The policy is no children. It’s got nothing to do with breastfeeding or discrimination. Nightclubs have a no under 18 policy. Would you expect them to let your husband bring in a baby for you to feed?*

Yes. I did this once at an over 18s bar where a friend was holding a party. My DH brought my newborn in to be fed.

Onedropbeat · 05/05/2021 15:58

@Justforphoto

That does not state that it overrides the adult only policy and I know for a fact that the Scottish policy does state anywhere the child is entitled to be so would not be classed as discrimination in Scotland.
But by the wording alone it does
Coldwine75 · 05/05/2021 15:58

Just find somewhere else

Lemonelderflower · 05/05/2021 15:58

Flying an airplane and getting your hair done are not the same things Hmm

Everyday sort of normal life.

Having lunch in a cafe - should you be able to breastfeed: yes.

Shopping - should you be able to breastfeed: yes.

Meeting your bank manager to discuss your mortgage - should you be able to breastfeed: yes.

Getting your hair done falls into the above categories. Not bizarre and highly improbable things most of us will likely never do.

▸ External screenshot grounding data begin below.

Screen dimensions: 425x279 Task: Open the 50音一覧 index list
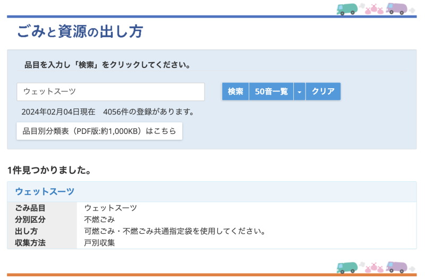tap(271, 91)
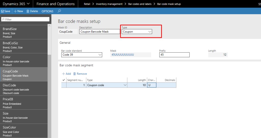Click the Save disk icon
Screen dimensions: 261x138
point(3,11)
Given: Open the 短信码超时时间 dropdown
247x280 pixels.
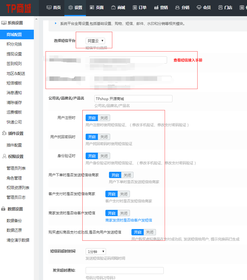Looking at the screenshot, I should [x=96, y=252].
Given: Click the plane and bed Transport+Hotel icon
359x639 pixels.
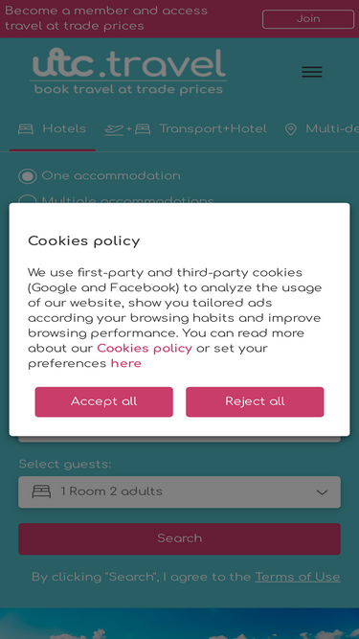Looking at the screenshot, I should [128, 129].
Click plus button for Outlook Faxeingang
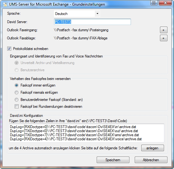Screen dimensions: 174x169 [164, 30]
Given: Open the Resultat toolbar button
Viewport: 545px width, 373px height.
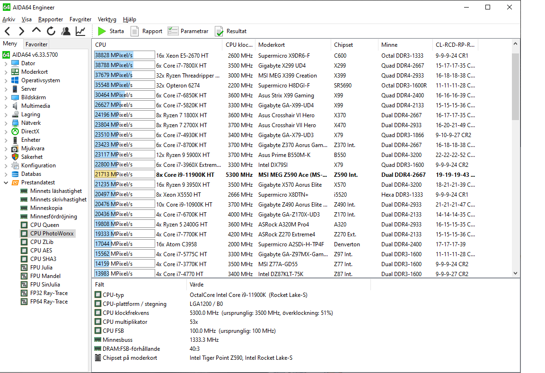Looking at the screenshot, I should click(231, 31).
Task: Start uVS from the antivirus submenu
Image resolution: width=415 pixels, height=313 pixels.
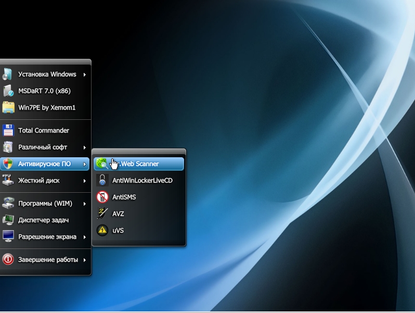Action: point(118,231)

Iminaglasscaseofemotion · 05/05/2021 15:58

@Justforphoto

Can someone link to the regulations that mean adult only places have to make and exception for breast fed babies please.
No they can't because it doesn't exist.
RuggerHug · 05/05/2021 15:58

OP if they can't rinse the colour out at the right time because you're feeding then and it goes wrong/looks shite would you pay up and accept it or would you complain expecting them to fix it? They're up to their eyes now and haven't time for anyone to anyone going overtime anyway.